C’est dans les allées-venues que se loge la poésie d’Hiroshima mon amour. Celle des amants en fusion, dans ce majestueux plan d’ouverture où les corps en sueur se couvrent d’une cendre brillante qui annonce la première partie du titre. Celle des images d’une ville suppliciée, d’une architecture du désastre, d’un peuple mutilé, en contrepoint d’une chambre dans laquelle on tarde à voir le visage du couple.
« De bien regarder, je crois que ça s’apprend »
Resnais semble donc prolonger un regard sur l’Histoire, initié dans le magistral Nuit et Brouillard, en y intégrant, par le biais de la littérature et le texte de Marguerite Duras, la destinée individuelle amoureuse.
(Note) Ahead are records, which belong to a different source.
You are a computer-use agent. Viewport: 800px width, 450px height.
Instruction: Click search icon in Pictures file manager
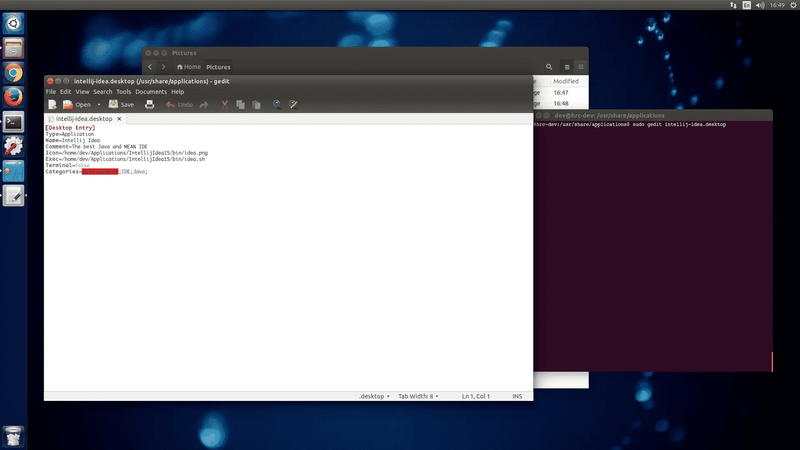(549, 67)
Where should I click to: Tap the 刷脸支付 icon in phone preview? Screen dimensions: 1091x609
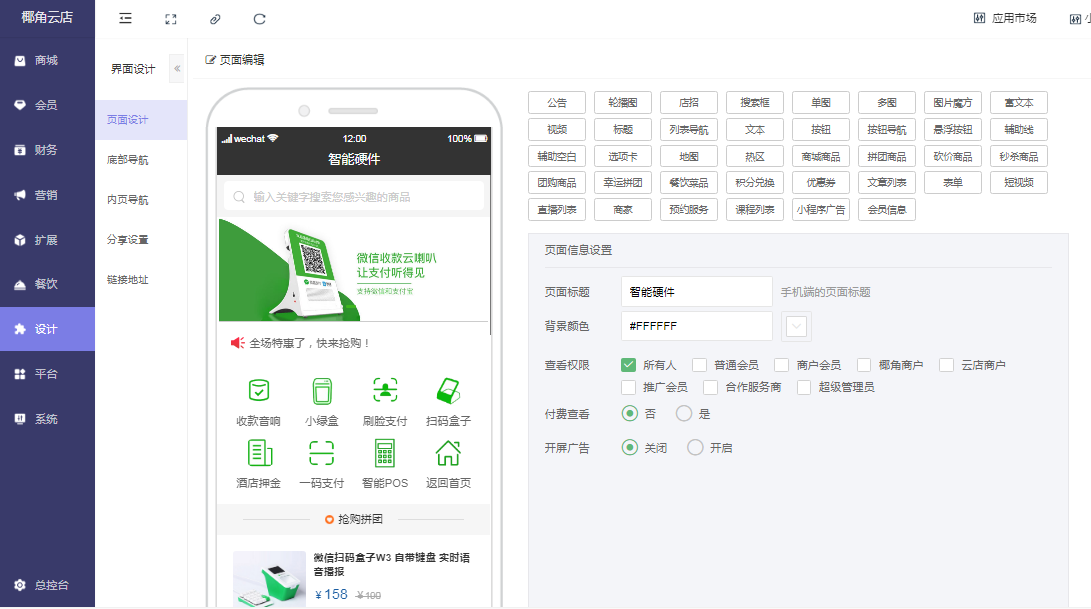click(x=385, y=391)
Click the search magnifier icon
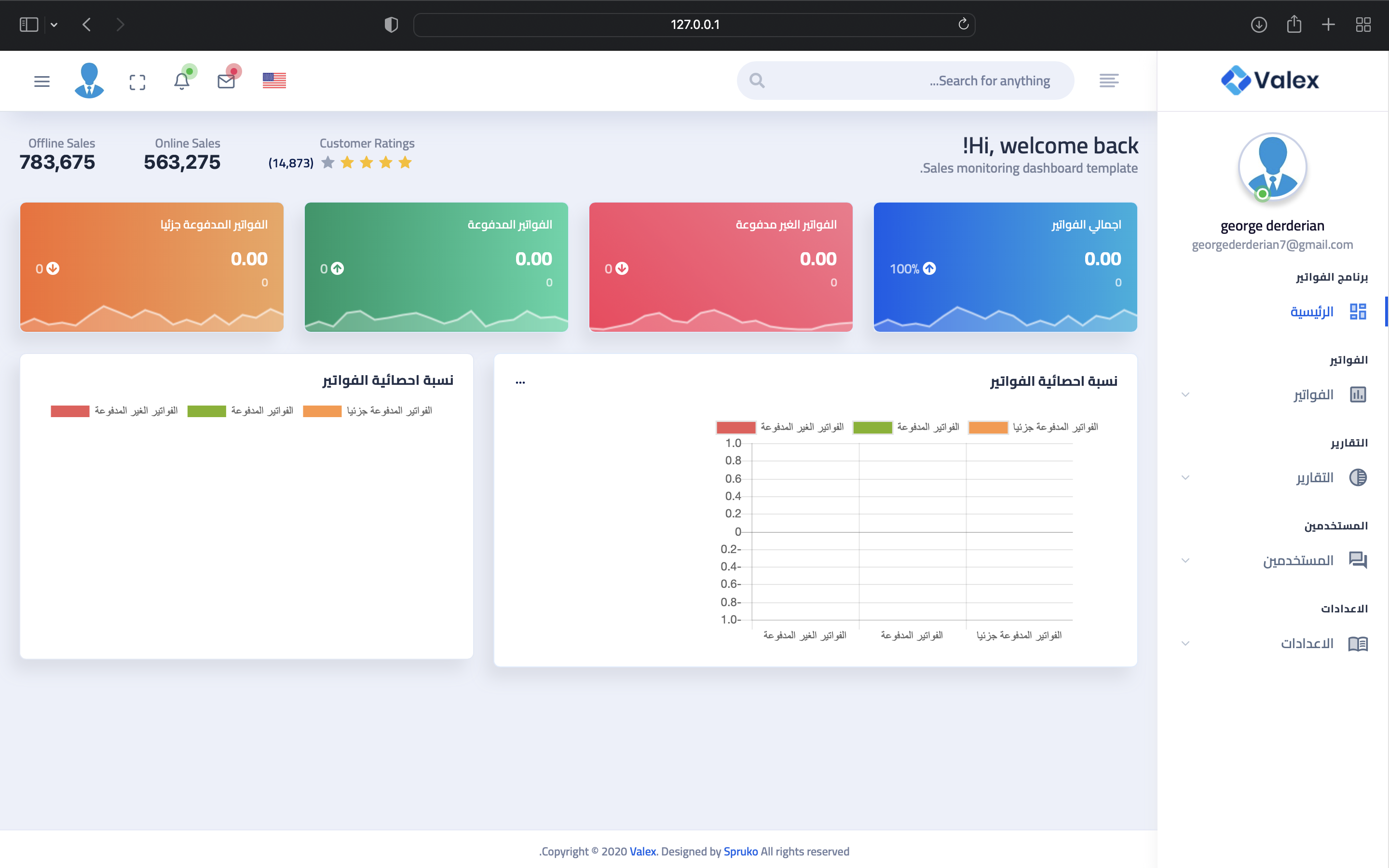The image size is (1389, 868). click(x=757, y=81)

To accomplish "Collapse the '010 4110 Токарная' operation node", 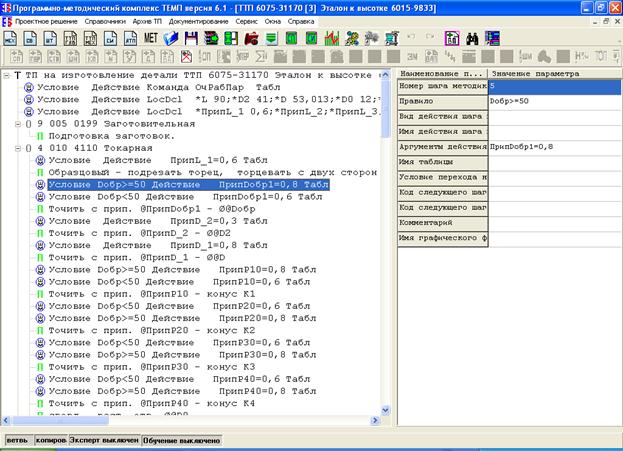I will pos(17,148).
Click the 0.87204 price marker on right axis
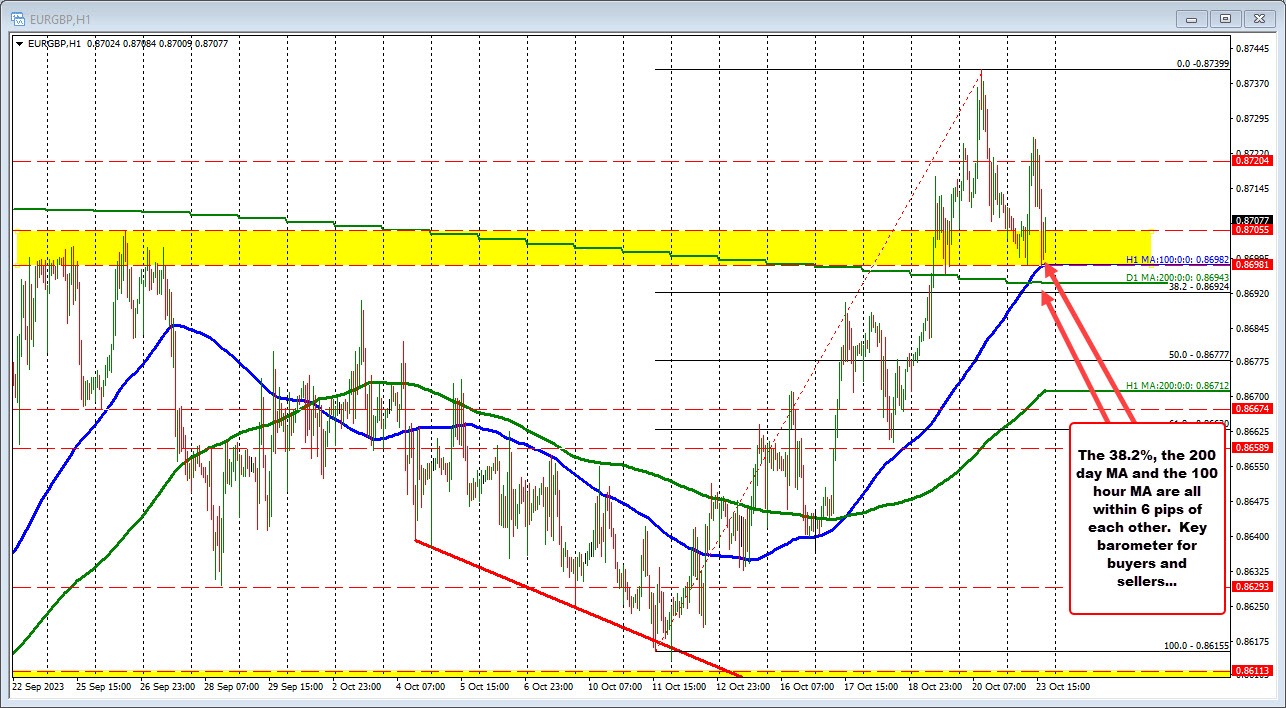The image size is (1286, 708). click(x=1253, y=160)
Par elle, c’est le travail du temps qui fait son œuvre : Hiroshima a déjà été détruite, la guerre a fait son œuvre, et de la confession intime va surgir un écho amoureux, celui d’une liaison coupable avec un Allemand dans un Nevers occupé. Comme dans L’année dernière à Marienbad, la passion n’est jamais rendue aussi explicite en sa confusion que dans son rapport au temps. A la brûlure qui a rendu le métal vulnérable comme la chair sur la cité japonaise répond le froid des caves de France. A la tonte de la collabo, la liberté de mouvement de la femme épanouie, Emmanuelle Riva étincelante de beauté et de douleur.
A croire que la guerre et le chaos de l’Histoire exacerbent les passions intimes : l’occupation allemande, le statut de soldat du Japonais qui l’a sauvé du cataclysme rendent possible l’amour. Alors que le dialogue se construit, la négation systématique des débuts (« Tu n’as rien vu à Hiroshima ») s’épaissit d’affirmations : la femme se souvient au présent, fusionne les amants dans un tutoiement général qui universalise à la fois l’amour et la douleur de la perte : celle, révolue, de la froide France oubliée et celle, à venir, de cette Asie brûlante.
Certes, Resnais n’échappe pas à Duras et sa littérarité au forceps. La parole est incantatoire, l’artificialité guette, et peut susciter un agacement à la française. Mais pour peu qu’on se laisse aller à cet écrin ostentatoire, la leçon d’histoire humaine est juste. Coryphées d’une humanité traumatisée par son siècle, les amants prennent dans l’ultime séquence le nom de leur ville respective. Pôles géographiques condamnés à la distance qui les sépare, ils sont désormais l’expression d’une douleur universelle, qu’elle soit atomique, guerrière ou sentimentale.
Mais par la beauté plastique des mouvements dans cette ville qui renait de ses cendres, par les sourires et l’espoir fou de ces êtres fragiles, se dessine aussi la grande beauté humaine. Sur ces décombres brûlés par la fission nait la chaleur de la fusion, dans cette froideur des années noires sourd une chaleur irrépressible : en dépit de ce pire dont l’homme est capable, Hiroshima… est une plongée dans ce qu’il recèle de plus grand, de plus mystérieux et de plus vibrant : l’amour.